9 When they had gone ashore, they saw a charcoal fire there, with fish on it, and bread. 10 Jesus said to them, ‘Bring some of the fish that you have just caught.’ 11 So Simon Peter went aboard and hauled the net ashore, full of large fish, a hundred and fifty-three of them; and though there were so many, the net was not torn. 12 Jesus said to them, ‘Come and have breakfast.’ Now none of the disciples dared to ask him, ‘Who are you?’ because they knew it was the Lord. 13 Jesus came and took the bread and gave it to them, and did the same with the fish. 14 This was now the third time that Jesus appeared to the disciples after he was raised from the dead.

821 million people went to bed hungry last night; many of them — children

How does this statistic make you feel?

Imagine being malnourished to the point where your body is unable to stomach more than a quarter portion of food.

It almost makes one feel foolish depriving oneself of chocolate or coffee for Lent, doesn’t it?

Many theologians refer to this uncomfortable feeling as ‘holy discontent’. An emotion that sets the tone for a radical lifestyle filled with just attempts to make the ‘wrongs’ right. It’s a conscious decision to shy away from apathy by lending a hand where it is most needed. To embody Christ Jesus for those in need of justice.

When Peter saw Jesus prepare the fish and bread on the beach a flurry of memories rushed through his head:

‘The day I left the nets to follow Him.’

‘The feeding of the 5,000.’

‘The last supper.’

In that moment Peter had been reminded of his original calling. To be a beacon of hope for those in need. To identify with those on the fringe, the marginalised, the poor, the weary and hungry. Those unable to fend for themselves.

Jesus resides with the vulnerable and so should we.

Unfortunately the church as an institution has lost its ability to assimilate with the needy. Within hours million of euros had been donated to renovate the Notre-Dame. So now we value architecture more than human dignity?

I’m sure there are mixed feelings regarding the above statement. But I’ll tell you this: God weeps when the church value ‘things’ more than his children. Isn’t it time that we return to our original calling? “Living simply so that others may simply live.”

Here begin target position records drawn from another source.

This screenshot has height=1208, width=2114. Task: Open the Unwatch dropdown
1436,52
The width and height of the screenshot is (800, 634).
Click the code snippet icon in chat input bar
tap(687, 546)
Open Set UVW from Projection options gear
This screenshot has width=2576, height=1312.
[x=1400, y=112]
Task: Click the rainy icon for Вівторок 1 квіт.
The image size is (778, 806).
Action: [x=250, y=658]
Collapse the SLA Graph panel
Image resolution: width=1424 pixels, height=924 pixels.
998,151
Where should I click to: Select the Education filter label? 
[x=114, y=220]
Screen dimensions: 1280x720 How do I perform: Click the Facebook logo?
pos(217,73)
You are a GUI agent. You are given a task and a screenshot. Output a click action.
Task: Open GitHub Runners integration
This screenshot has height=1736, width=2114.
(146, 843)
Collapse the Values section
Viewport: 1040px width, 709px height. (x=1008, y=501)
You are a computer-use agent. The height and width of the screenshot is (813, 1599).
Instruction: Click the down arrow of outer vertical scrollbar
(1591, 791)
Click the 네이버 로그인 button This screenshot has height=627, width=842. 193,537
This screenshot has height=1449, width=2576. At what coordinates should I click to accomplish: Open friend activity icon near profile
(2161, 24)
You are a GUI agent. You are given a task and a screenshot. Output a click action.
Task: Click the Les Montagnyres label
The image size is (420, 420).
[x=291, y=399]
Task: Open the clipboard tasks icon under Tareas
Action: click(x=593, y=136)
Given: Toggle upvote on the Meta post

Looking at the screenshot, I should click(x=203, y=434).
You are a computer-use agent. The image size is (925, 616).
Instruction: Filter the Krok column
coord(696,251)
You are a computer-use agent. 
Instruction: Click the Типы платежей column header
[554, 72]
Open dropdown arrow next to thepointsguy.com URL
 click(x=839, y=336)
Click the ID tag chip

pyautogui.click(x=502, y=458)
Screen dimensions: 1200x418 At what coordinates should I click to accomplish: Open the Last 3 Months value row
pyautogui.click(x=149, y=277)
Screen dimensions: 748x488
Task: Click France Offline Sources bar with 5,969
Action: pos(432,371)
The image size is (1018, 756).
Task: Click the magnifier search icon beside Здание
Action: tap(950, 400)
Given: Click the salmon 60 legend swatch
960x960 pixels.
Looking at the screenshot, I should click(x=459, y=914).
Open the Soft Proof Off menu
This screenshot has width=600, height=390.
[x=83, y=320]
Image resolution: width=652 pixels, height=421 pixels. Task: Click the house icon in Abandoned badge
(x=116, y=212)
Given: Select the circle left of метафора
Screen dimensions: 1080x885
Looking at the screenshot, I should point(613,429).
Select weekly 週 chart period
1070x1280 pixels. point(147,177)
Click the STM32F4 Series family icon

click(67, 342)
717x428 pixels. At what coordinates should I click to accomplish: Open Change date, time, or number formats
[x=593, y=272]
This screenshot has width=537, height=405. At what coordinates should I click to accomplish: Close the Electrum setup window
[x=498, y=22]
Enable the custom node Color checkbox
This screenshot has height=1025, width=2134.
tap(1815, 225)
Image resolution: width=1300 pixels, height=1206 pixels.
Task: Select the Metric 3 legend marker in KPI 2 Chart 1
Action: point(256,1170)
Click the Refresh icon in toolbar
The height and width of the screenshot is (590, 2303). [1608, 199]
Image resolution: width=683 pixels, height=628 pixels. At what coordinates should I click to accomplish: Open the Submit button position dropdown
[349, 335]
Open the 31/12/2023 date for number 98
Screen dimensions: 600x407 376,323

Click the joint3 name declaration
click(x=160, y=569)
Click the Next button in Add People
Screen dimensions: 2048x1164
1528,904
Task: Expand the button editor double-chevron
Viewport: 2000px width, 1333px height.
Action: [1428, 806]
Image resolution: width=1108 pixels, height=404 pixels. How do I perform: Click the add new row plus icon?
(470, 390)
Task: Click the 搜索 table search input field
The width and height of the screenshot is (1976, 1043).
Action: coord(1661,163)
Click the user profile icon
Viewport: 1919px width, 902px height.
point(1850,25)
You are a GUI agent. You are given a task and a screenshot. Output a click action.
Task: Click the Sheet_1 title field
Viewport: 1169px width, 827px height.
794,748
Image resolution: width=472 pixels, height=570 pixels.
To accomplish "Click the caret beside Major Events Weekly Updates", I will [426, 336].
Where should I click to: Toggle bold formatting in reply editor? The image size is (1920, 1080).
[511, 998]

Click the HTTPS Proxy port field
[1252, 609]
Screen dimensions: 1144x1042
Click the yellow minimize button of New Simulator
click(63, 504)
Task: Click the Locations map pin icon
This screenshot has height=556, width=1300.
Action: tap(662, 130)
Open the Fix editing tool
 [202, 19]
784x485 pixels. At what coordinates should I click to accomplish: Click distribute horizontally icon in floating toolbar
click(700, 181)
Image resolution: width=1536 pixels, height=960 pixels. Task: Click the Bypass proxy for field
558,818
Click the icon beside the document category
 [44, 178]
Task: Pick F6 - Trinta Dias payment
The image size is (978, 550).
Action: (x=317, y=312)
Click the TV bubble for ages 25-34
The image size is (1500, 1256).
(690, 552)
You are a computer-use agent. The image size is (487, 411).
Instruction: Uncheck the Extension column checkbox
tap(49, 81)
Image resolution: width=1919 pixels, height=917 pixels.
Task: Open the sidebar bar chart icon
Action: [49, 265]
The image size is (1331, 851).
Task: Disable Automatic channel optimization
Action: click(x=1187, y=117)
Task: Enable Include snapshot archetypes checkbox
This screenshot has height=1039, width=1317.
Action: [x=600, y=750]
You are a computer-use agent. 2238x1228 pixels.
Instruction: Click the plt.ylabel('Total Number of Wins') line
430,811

Lord, I want to confess that I’m part of the problem.
The problem with inequality and injustice in the world.
I want to take responsibility for the pain of others as I live my comfortable and easy life.
Help me to become more aware of the issues around the globe.
Give me opportunities to serve and reach out to those less fortunate so that I can return to my true calling – manifesting Christ to a broken society.